◆ DOCUMENT EXCERPT ◆

(begin)

Bates v. State

Annotate this Case

465 So. 2d 490 (1985)

Kayle Barrington BATES, Appellant, v. STATE of Florida, Appellee.

No. 63594.

Supreme Court of Florida.

January 31, 1985.

Rehearing Denied March 25, 1985.

*491 Michael E. Allen, Public Defender, and David A. Davis, Asst. Public Defender, Second Judicial Circuit, Tallahassee, for appellant.

Jim Smith, Atty. Gen., and Andrew Thomas, Asst. Atty. Gen., Tallahassee, for appellee.

PER CURIAM.

Kayle Bates appeals his conviction of first-degree murder and sentence of death. We have jurisdiction, article V, section 3(b)(1), Florida Constitution, and affirm his conviction, but remand for resentencing.

A four-count indictment charged Bates with first-degree murder, kidnapping, sexual battery, and armed robbery. Bates abducted a woman from her office, took her into some woods behind the building, attempted to rape her, stabbed her to death, and tore a diamond ring from one of her fingers. The jury convicted Bates of first-degree premeditated murder, kidnapping, attempted sexual battery, and armed robbery and recommended the death sentence. The judge agreed and sentenced him to death for the homicide, to two terms of life imprisonment for the kidnapping and armed robbery, and to fifteen years for the attempted sexual battery.

(end)

Please state the sentence the judge gave Bates for the attempted sexual battery, according to the court opinion.

◆ DATASET ENTRIES ◆
(begin)

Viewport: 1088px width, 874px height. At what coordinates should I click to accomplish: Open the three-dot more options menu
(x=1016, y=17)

(end)
(begin)

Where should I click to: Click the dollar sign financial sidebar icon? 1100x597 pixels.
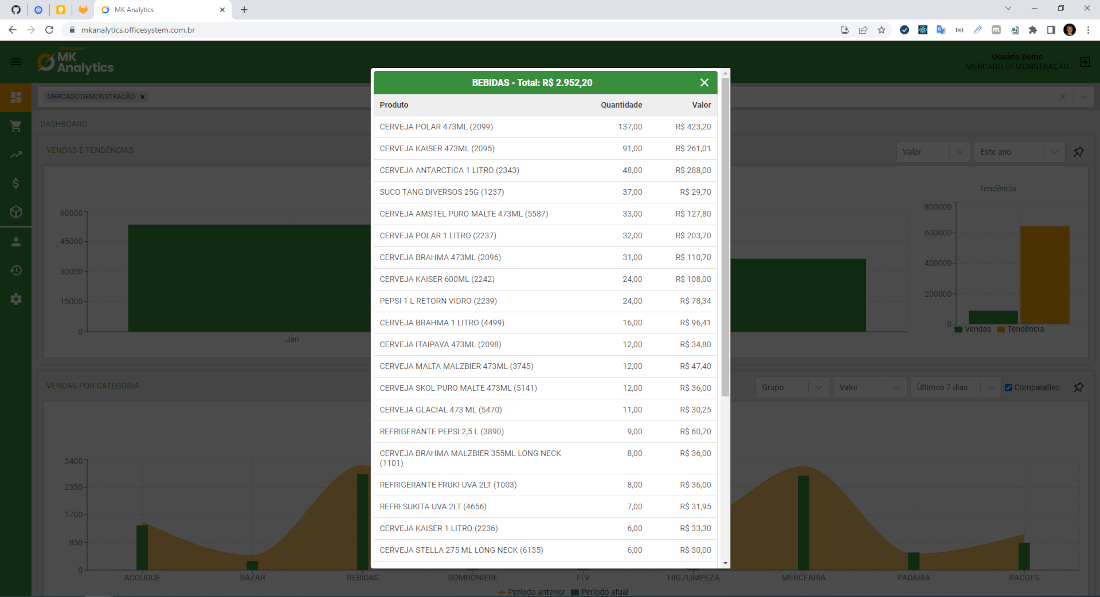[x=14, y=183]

(end)

◆ OUTPUT BELOW ◆
Fifteen years.